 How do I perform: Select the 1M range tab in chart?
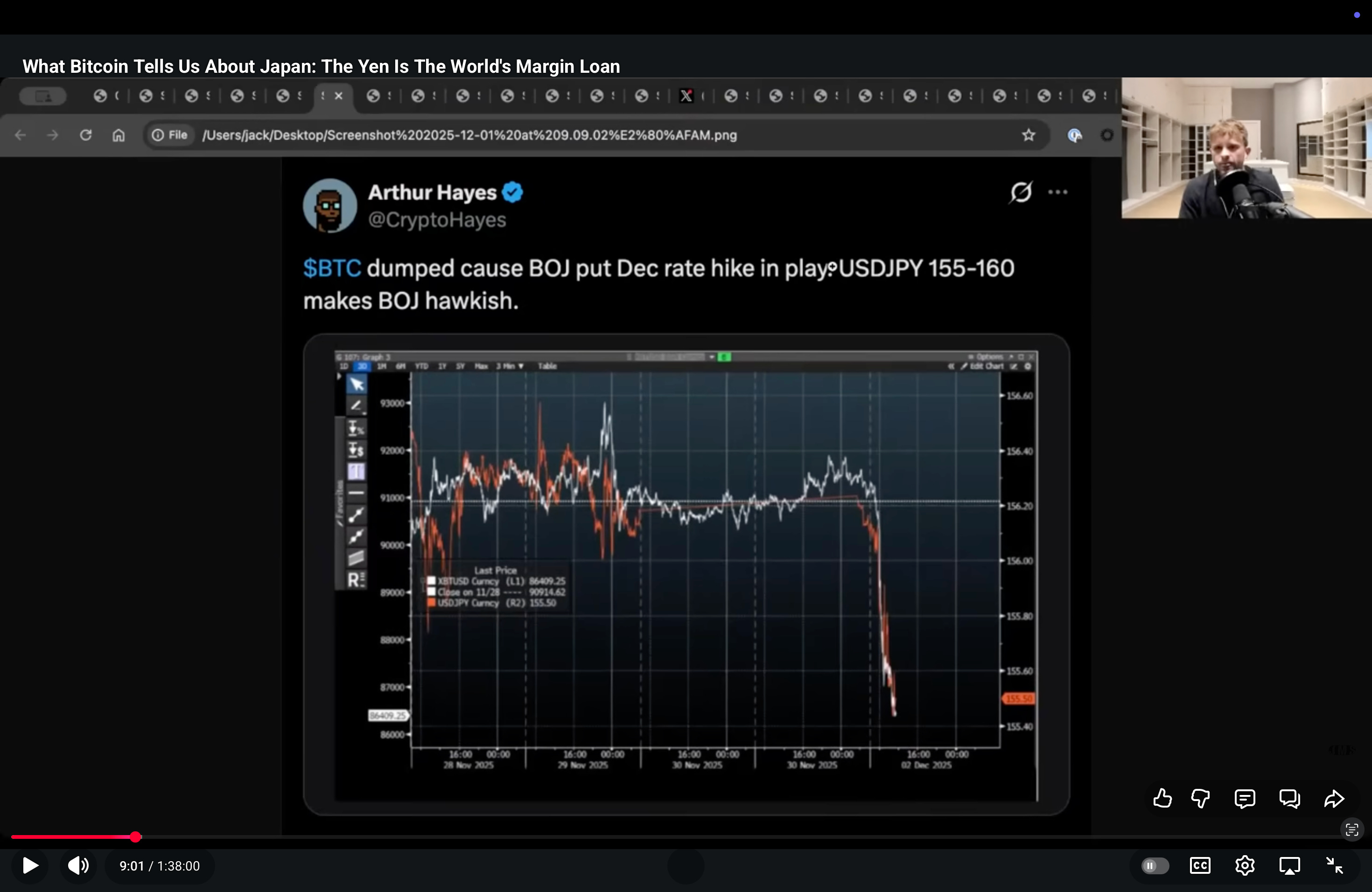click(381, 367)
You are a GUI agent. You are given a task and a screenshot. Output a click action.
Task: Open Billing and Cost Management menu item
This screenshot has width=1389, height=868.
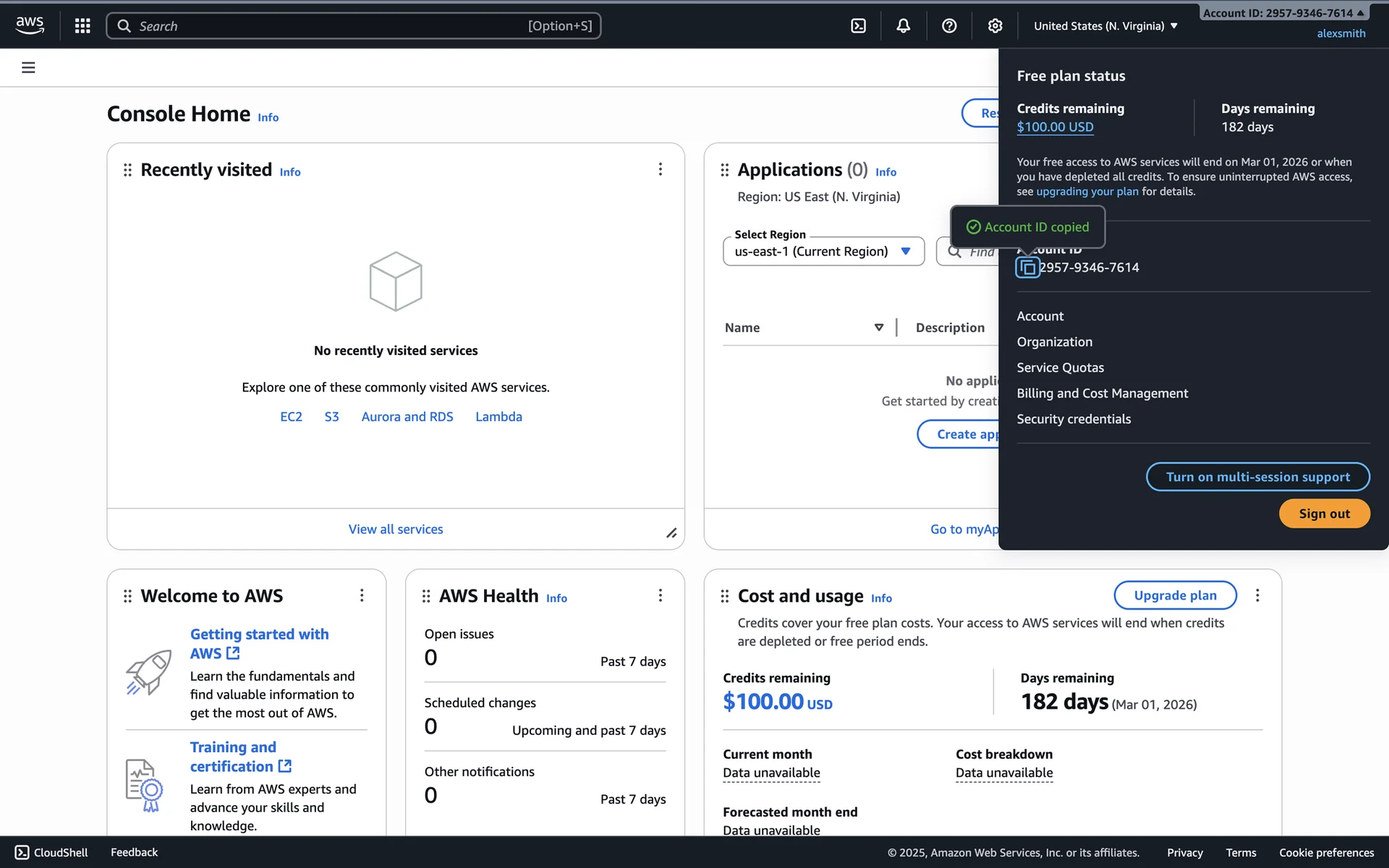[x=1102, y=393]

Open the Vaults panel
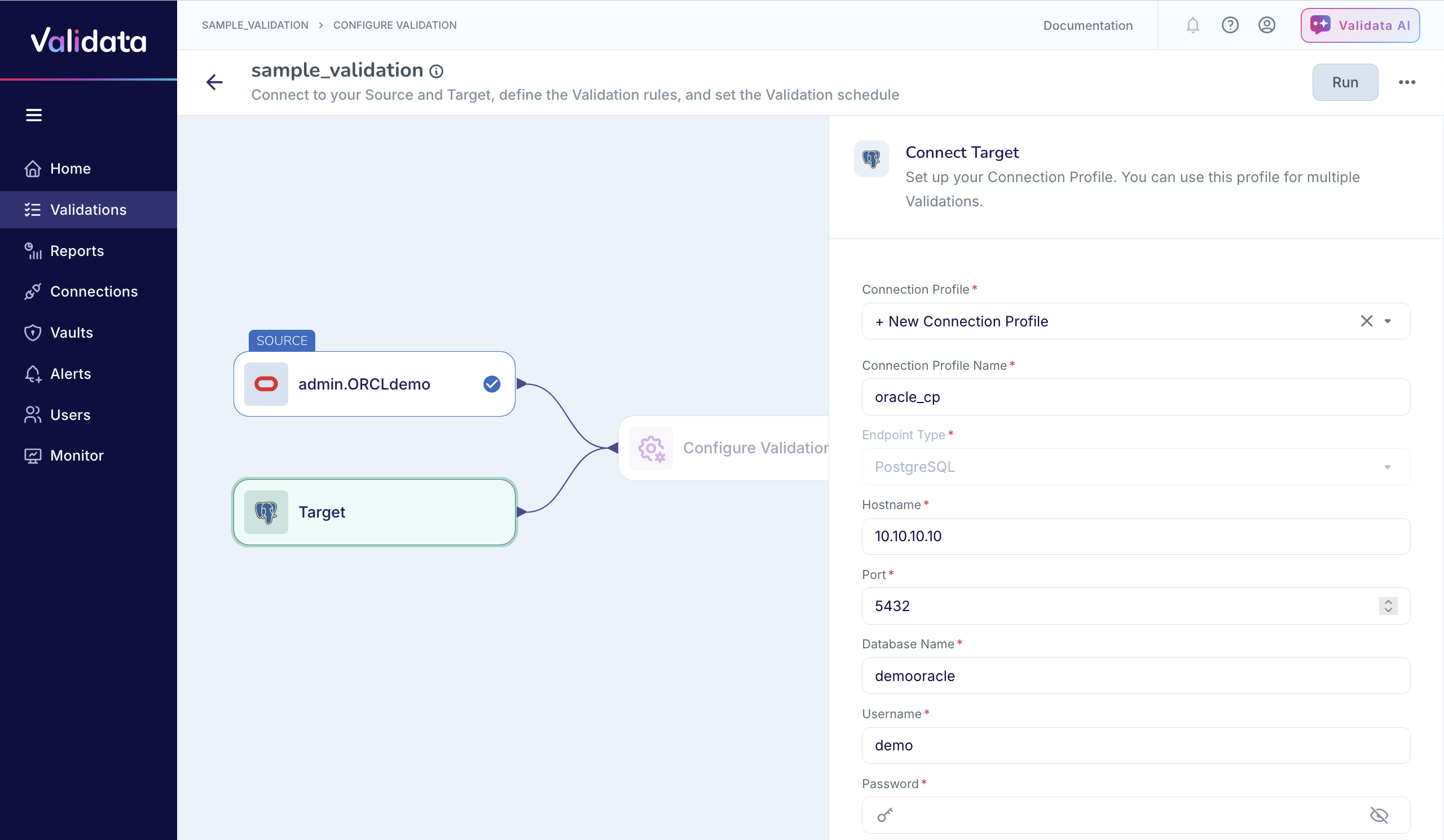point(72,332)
☆ ☆ ☆ ☆ ☆
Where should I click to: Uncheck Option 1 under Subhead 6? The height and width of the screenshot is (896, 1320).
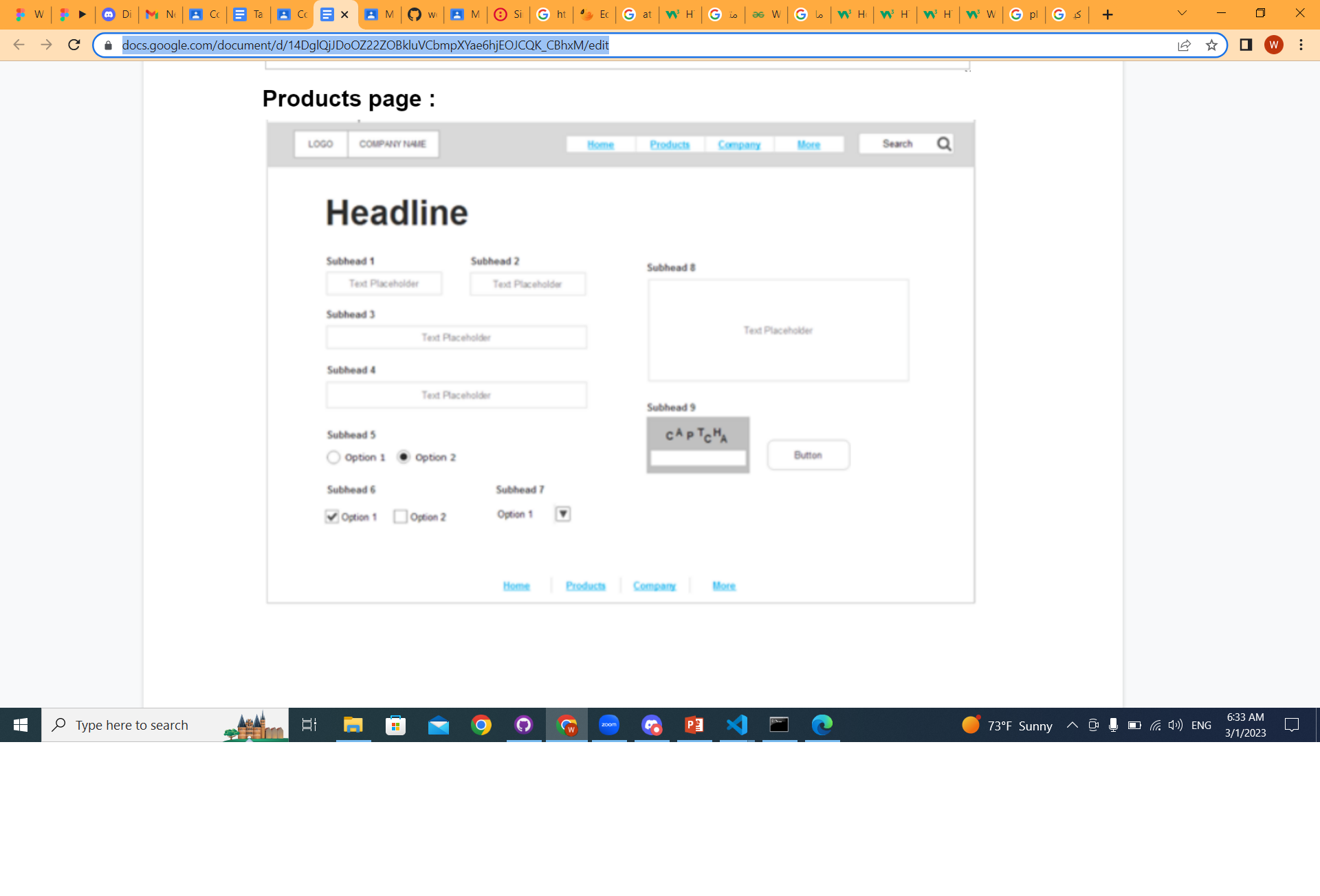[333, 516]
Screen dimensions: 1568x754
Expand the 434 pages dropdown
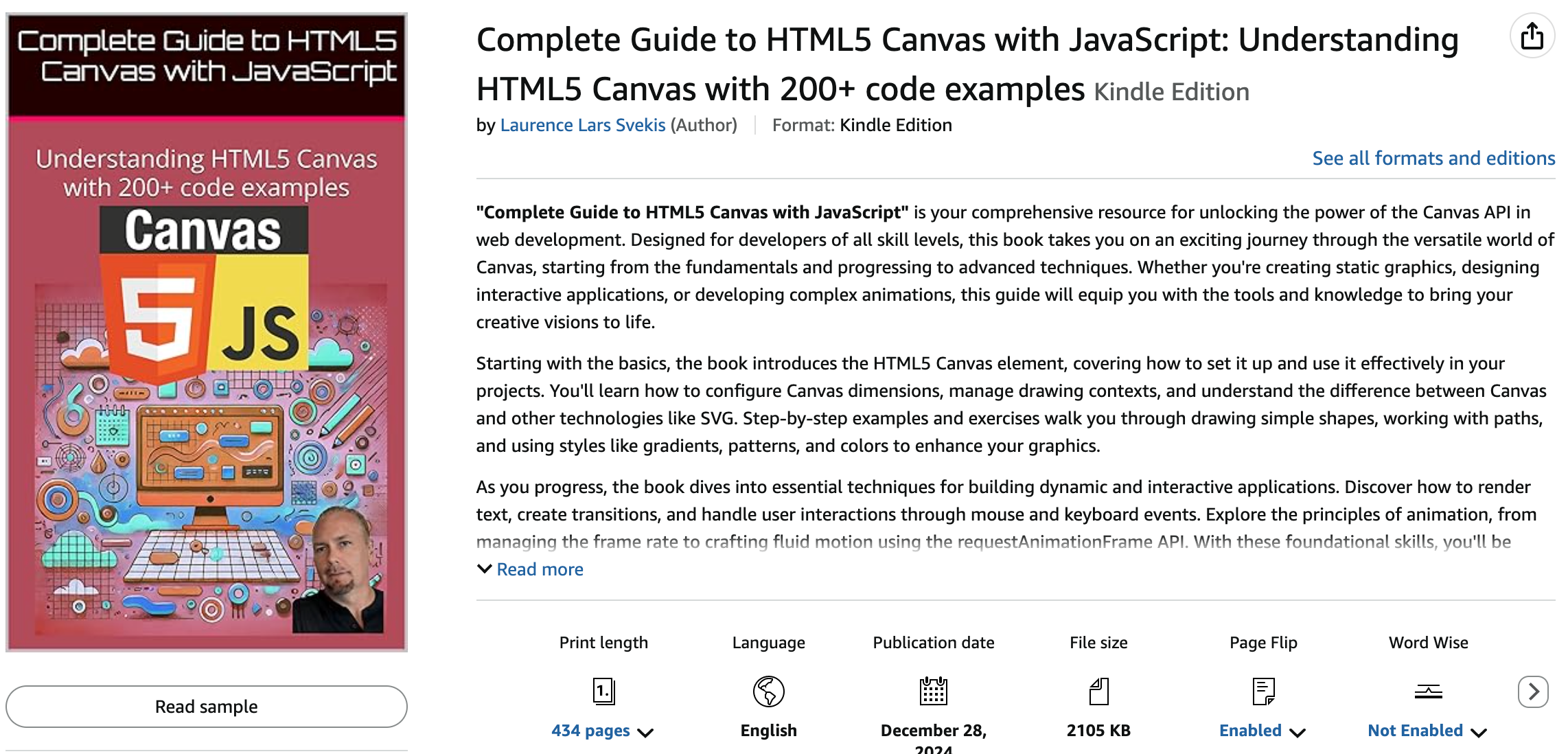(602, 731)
☆ ☆ ☆ ☆ ☆
In the data above, start at the line holding "How do I perform: Select" and stop after the line holding "Task: Open Billing"; write out those lines exactly, without pictures.

 How do I perform: Select the 1M range tab in chart?
click(381, 367)
You are a GUI agent. You are given a task and a screenshot. Output a click action.
Task: Open Billing and Cost Management menu item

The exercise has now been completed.